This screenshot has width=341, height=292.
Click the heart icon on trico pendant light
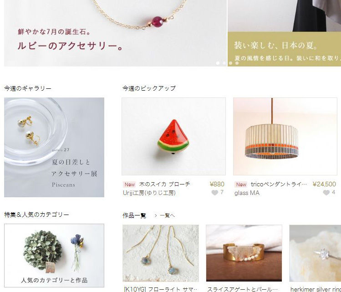click(326, 193)

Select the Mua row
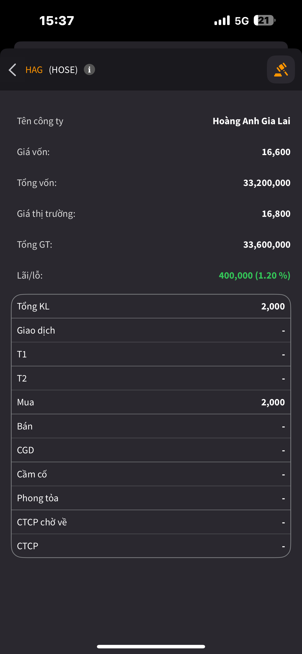point(151,402)
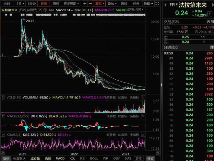Open MA settings gear icon

pyautogui.click(x=45, y=10)
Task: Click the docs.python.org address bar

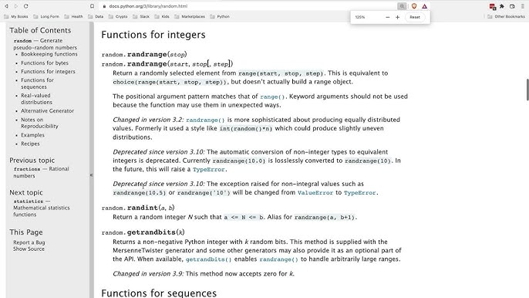Action: pyautogui.click(x=246, y=6)
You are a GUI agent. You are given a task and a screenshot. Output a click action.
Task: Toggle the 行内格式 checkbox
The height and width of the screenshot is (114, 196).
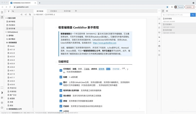click(61, 70)
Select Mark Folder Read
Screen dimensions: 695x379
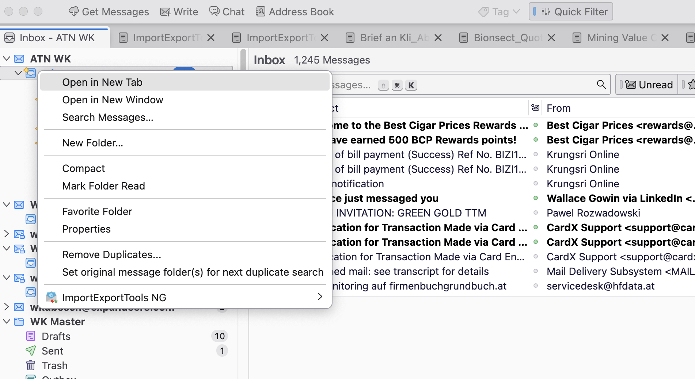103,186
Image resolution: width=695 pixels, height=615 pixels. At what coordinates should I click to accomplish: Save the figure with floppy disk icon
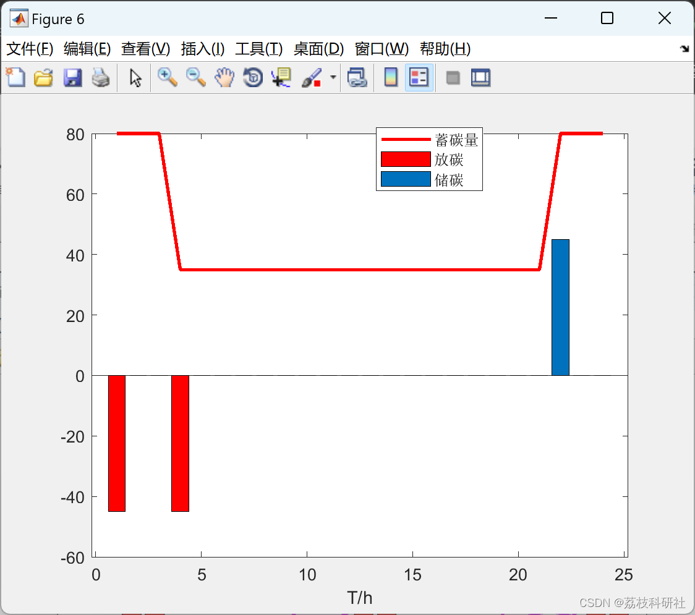(72, 77)
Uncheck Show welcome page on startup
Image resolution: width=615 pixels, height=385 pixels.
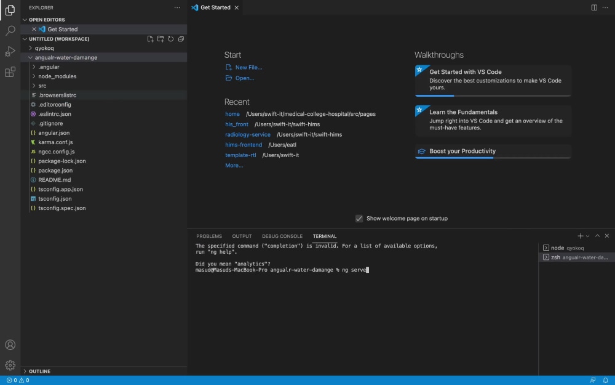pos(359,218)
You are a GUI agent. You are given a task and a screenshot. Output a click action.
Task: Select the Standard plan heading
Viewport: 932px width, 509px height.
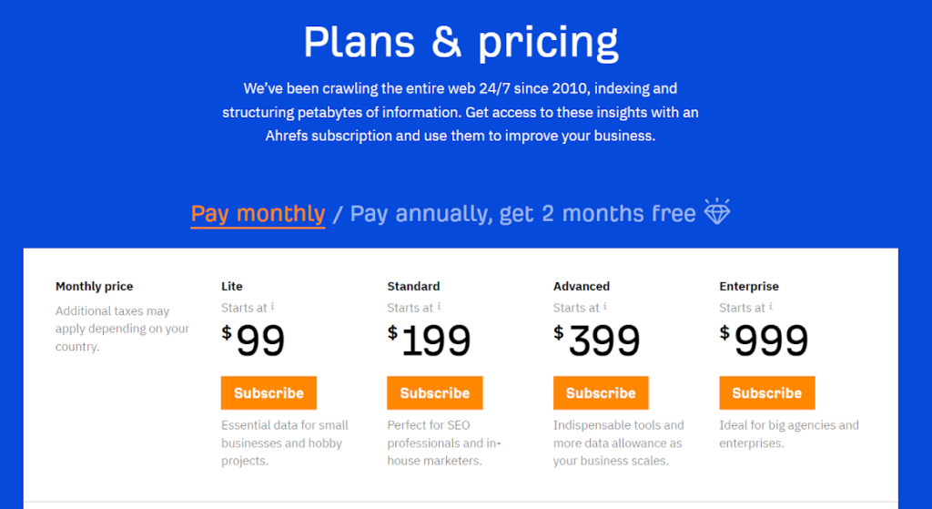(x=413, y=286)
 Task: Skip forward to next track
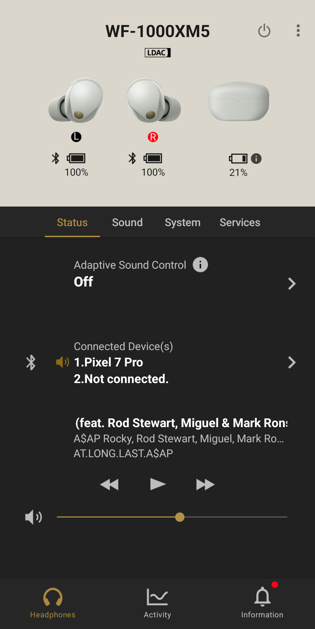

EXERCISE DESCRIPTION: Only the lines from the one that contains "Image resolution: width=695" through the last line of the records may appear in the answer, retyped exactly and with no pictures.

RESPONSE TO THIS EXERCISE:
Image resolution: width=695 pixels, height=615 pixels. At what coordinates should I click to accomplish: Save the figure with floppy disk icon
(72, 77)
Uncheck Show welcome page on startup
Image resolution: width=615 pixels, height=385 pixels.
pos(359,218)
You are a GUI agent. You are given a task and a screenshot. Output a click action.
Task: Select the Standard plan heading
Viewport: 932px width, 509px height.
(x=413, y=286)
 Task: Skip forward to next track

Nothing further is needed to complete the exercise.